| Available data |
╭──

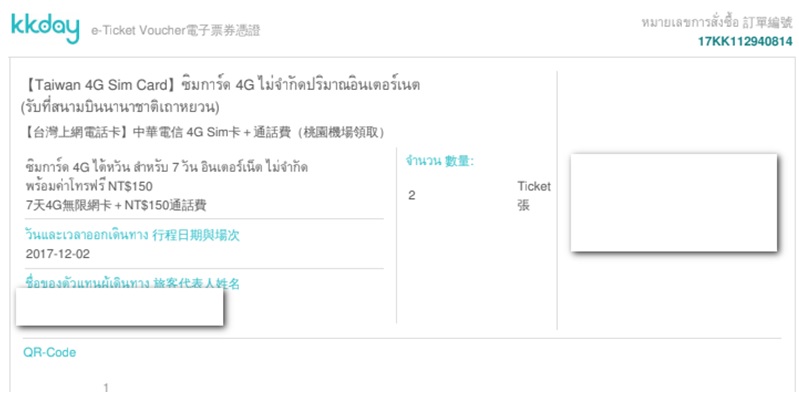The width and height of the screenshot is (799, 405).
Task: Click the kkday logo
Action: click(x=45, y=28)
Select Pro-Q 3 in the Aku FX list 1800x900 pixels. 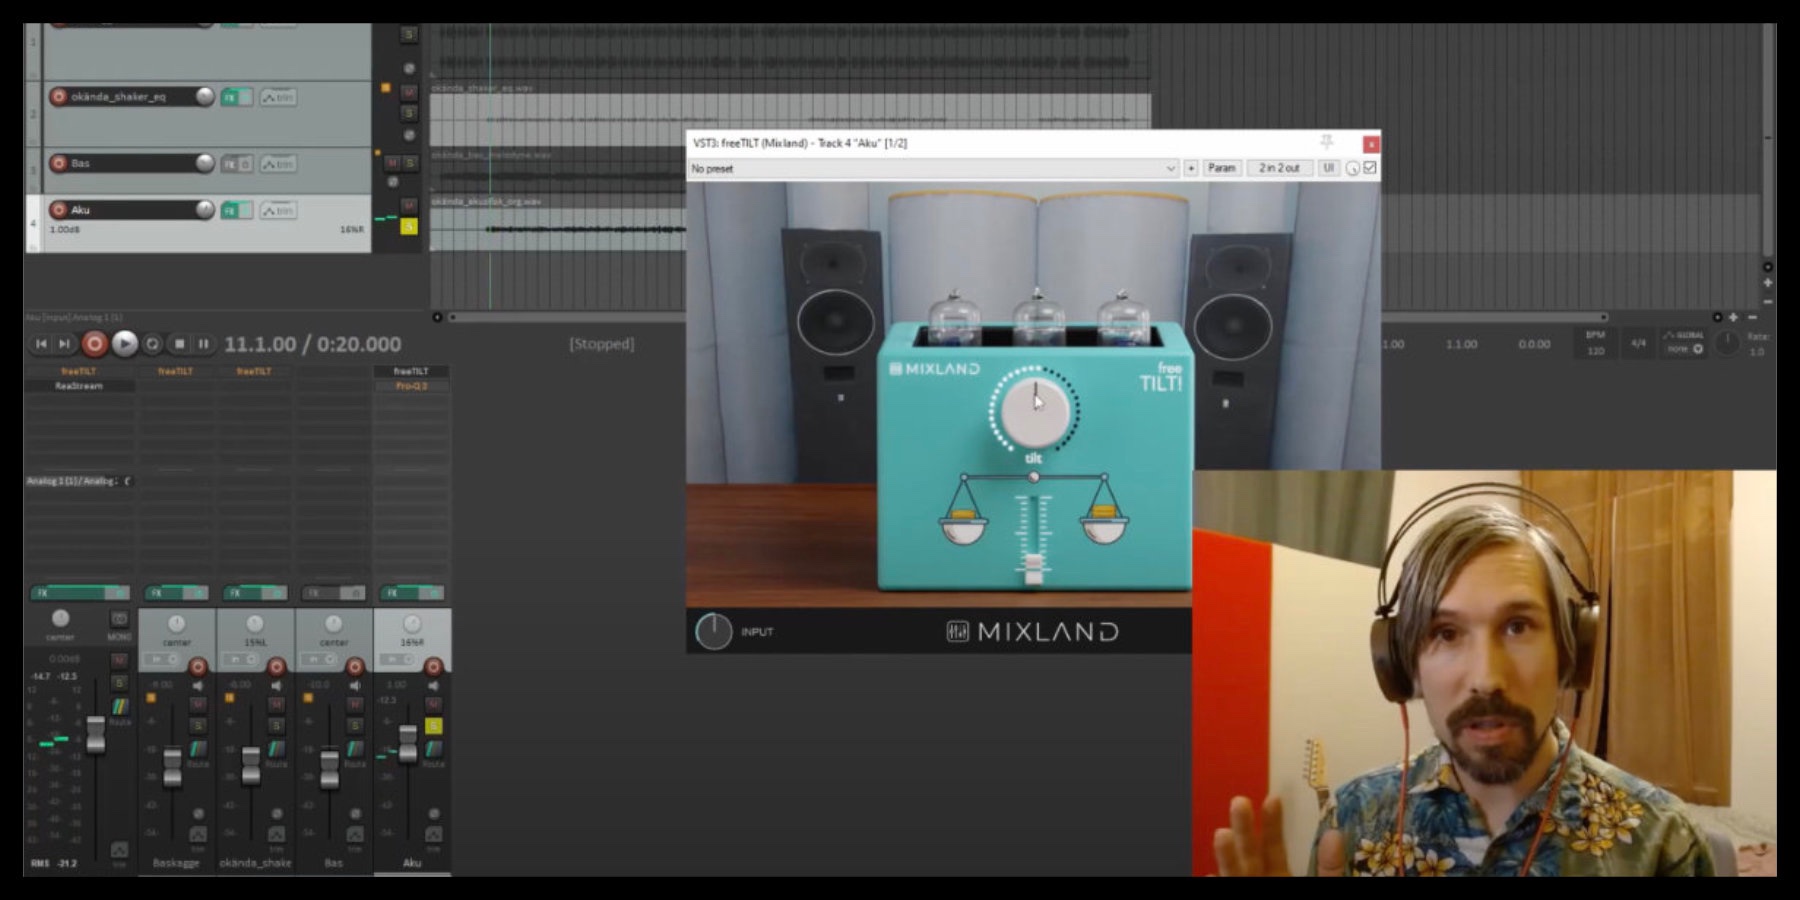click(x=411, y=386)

╰──
╭──

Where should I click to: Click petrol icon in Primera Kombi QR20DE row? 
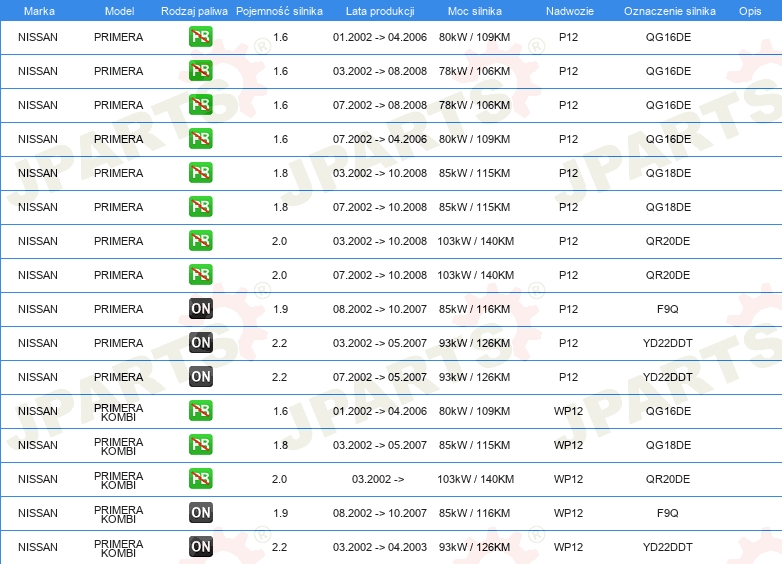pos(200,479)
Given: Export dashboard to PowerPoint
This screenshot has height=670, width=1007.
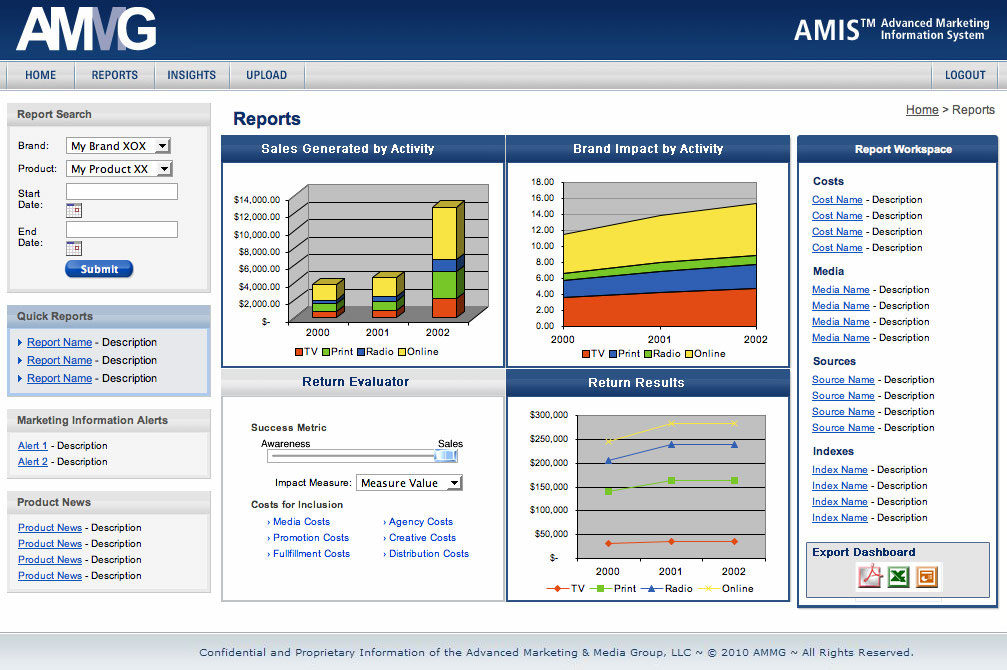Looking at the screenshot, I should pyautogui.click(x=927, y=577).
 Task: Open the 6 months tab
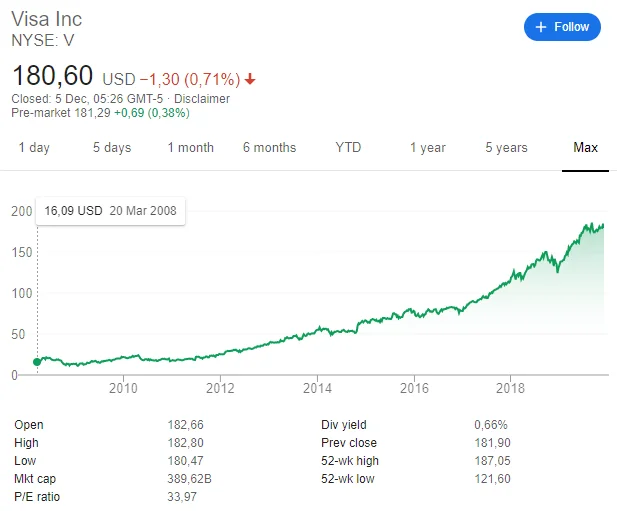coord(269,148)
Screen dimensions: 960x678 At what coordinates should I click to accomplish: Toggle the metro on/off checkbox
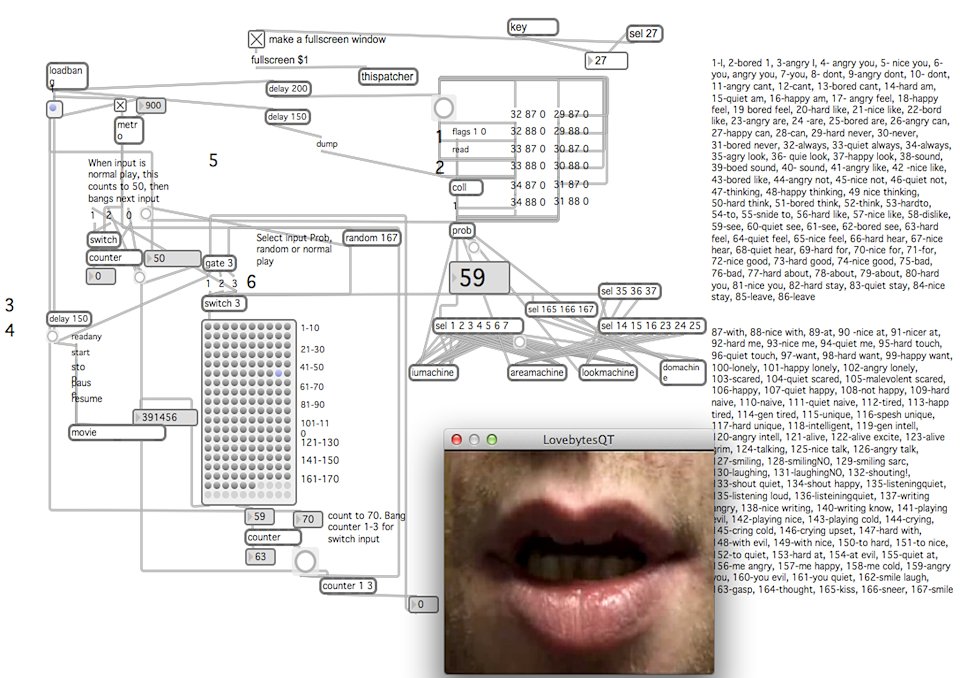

╰──
╭──

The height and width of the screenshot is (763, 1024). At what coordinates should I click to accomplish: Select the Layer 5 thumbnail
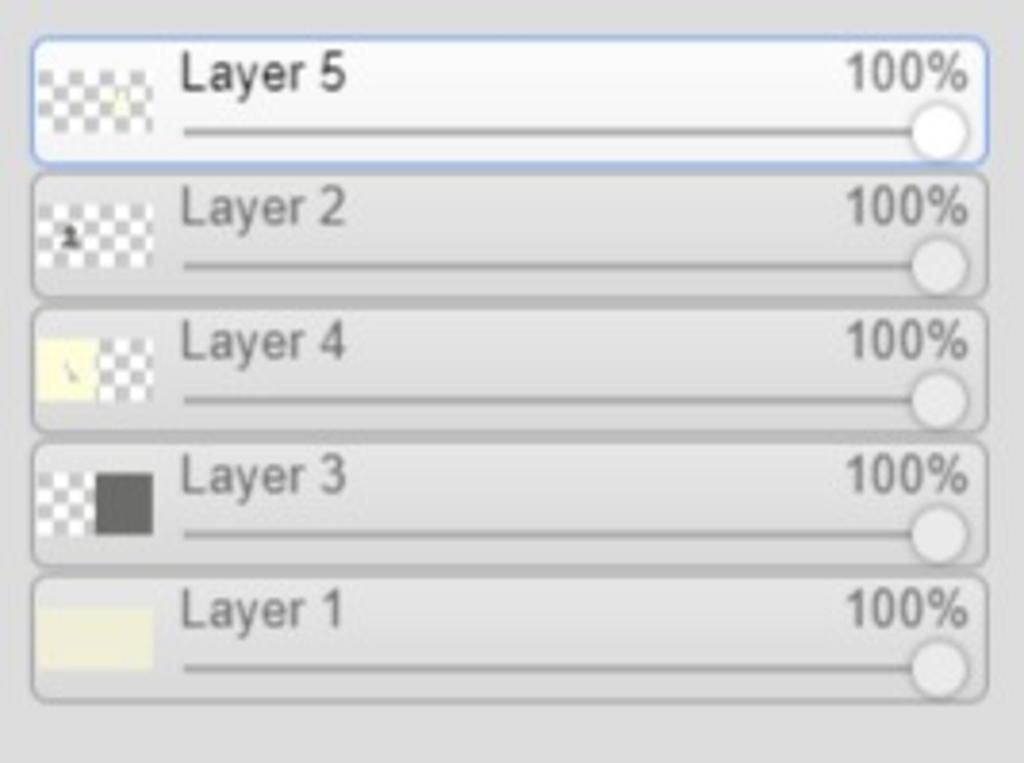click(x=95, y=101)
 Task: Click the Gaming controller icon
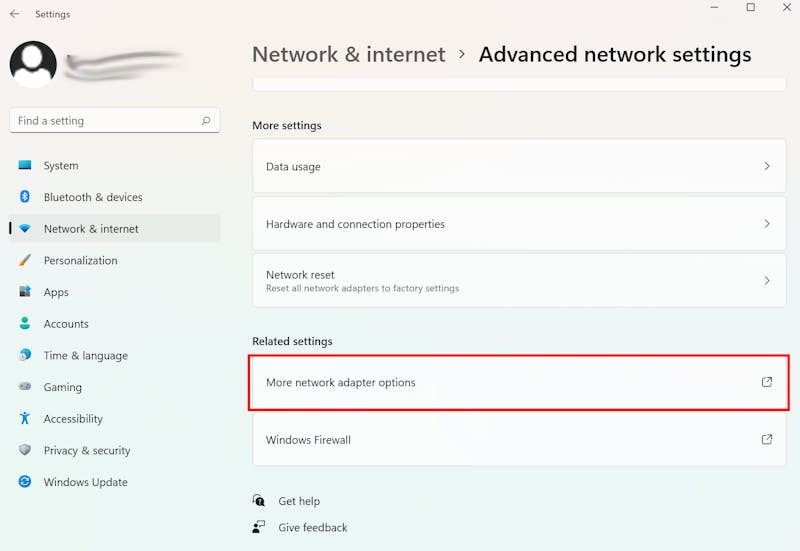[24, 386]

╰──

| Prompt |
Restate the lines above from the one containing "Where should I" through the one containing "Screen dimensions: 960x678", inclusive, exactly and without pictures.

| The answer |
Where should I click to: Click petrol icon in Primera Kombi QR20DE row? 
pos(200,479)
Given: Export dashboard to PowerPoint
This screenshot has height=670, width=1007.
Looking at the screenshot, I should pyautogui.click(x=927, y=577).
 Task: Open the 6 months tab
coord(269,148)
Screen dimensions: 960x678 At what coordinates should I click to accomplish: Toggle the metro on/off checkbox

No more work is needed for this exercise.